Europe might soon have a new independent state.
Look at Catalonia, a region in the northeast corner of Spain that includes the city of Barcelona.
Earlier this month, Catalans held parliamentary elections. A majority of the winners campaigned on a platform of secession. The vote follows an unprecedented demonstration in September, when about one million Catalans marched the streets of Barcelona demanding statehood. To put this in perspective, the entire population of Catalonia is only about 7.5 million. The next step could be a public referendum on breaking away.
Or consider Scotland, which has already reached that point. In October, British Prime Minister David Cameron agreed to a deal allowing Scots to vote in 2014 as to whether they want to secede.
And then there’s the strange case of Belgium. In the northern region of Flanders, the people speak Dutch. But in the Southern region of Wallonia, they speak French. The North is more prosperous than the South. So in October, the people of Flanders elected a set of local leaders who want to break away from Belgium.
Across Europe, why are breakaway parties gaining so much momentum? Well, as with all things, it is the economy at heart.
According to Catalonia's leading daily, La Vanguardia, only 57 percent of national taxes paid by Catalans is returned to Catalonia. The rest is filtered to Spain’s poorer regions.
Scots also have an eye on economics, even though Scotland is much poorer than England. The Scots believe that breaking away now would rid them of London’s austerity plans; plus they would get to drill for oil in the North Sea. But they are careful to calculate the costs and benefits. Last year, Scots were polled on how they viewed independence. When it was put to them that separation would make them richer by 500 pounds a year, 65 percent said they would vote for independence, and 24 percent against. But if independence made them worse off by the same amount, the results flipped – 66 percent against independence; only 21 percent for. Remember, 500 pounds is only about $800. Adam Smith, a Scot, would be proud.
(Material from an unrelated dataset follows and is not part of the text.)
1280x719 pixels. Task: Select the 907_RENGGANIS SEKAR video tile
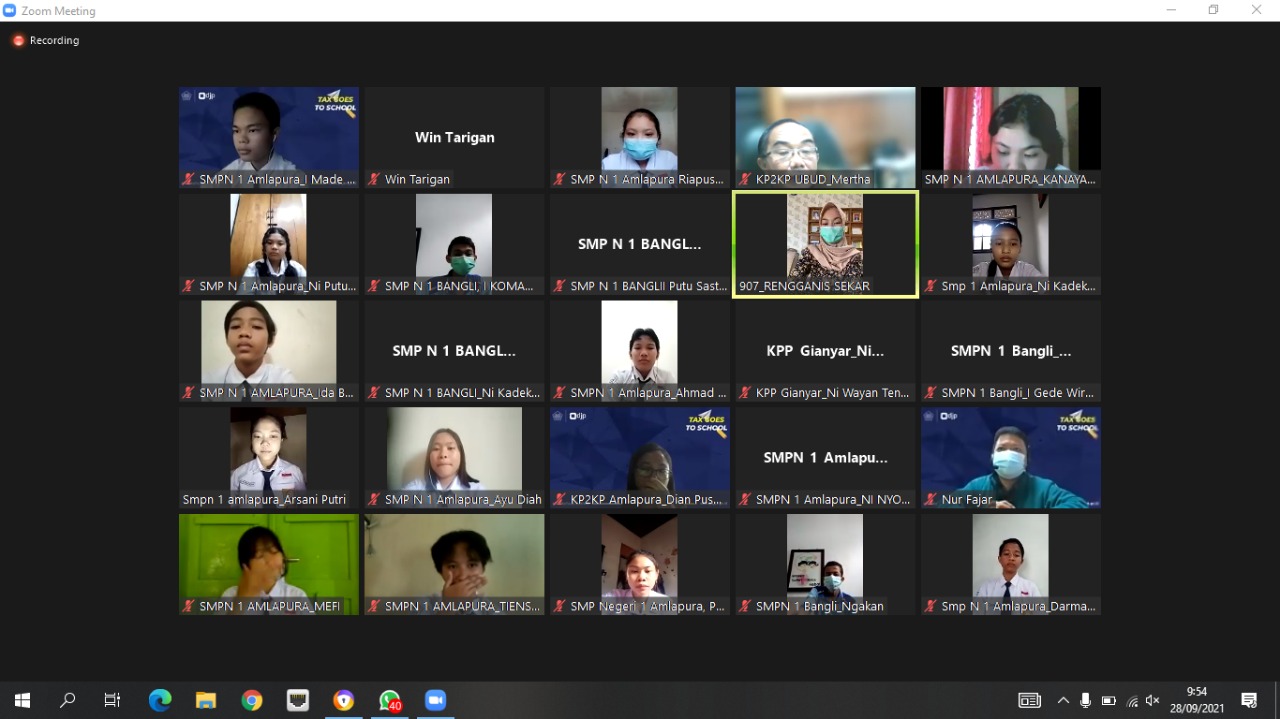(x=825, y=244)
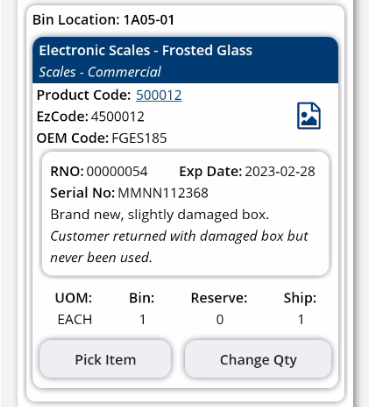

Europe’s economic problems are straining ancient fault lines. Richer regions like Catalonia, Flanders, also northern Italy resent having to, in effect, bail out their neighbors. But there’s an irony. If you apply that argument across the continent, the Eurozone itself would fall apart (perhaps starting with the departure of Germany.) And by the way, if we applied that logic in America, states like New York, California, and Connecticut could point out that, in effect, they subsidize states like Alabama, Mississippi, and Montana – states that are ironically the most fervent advocates of states rights and small government.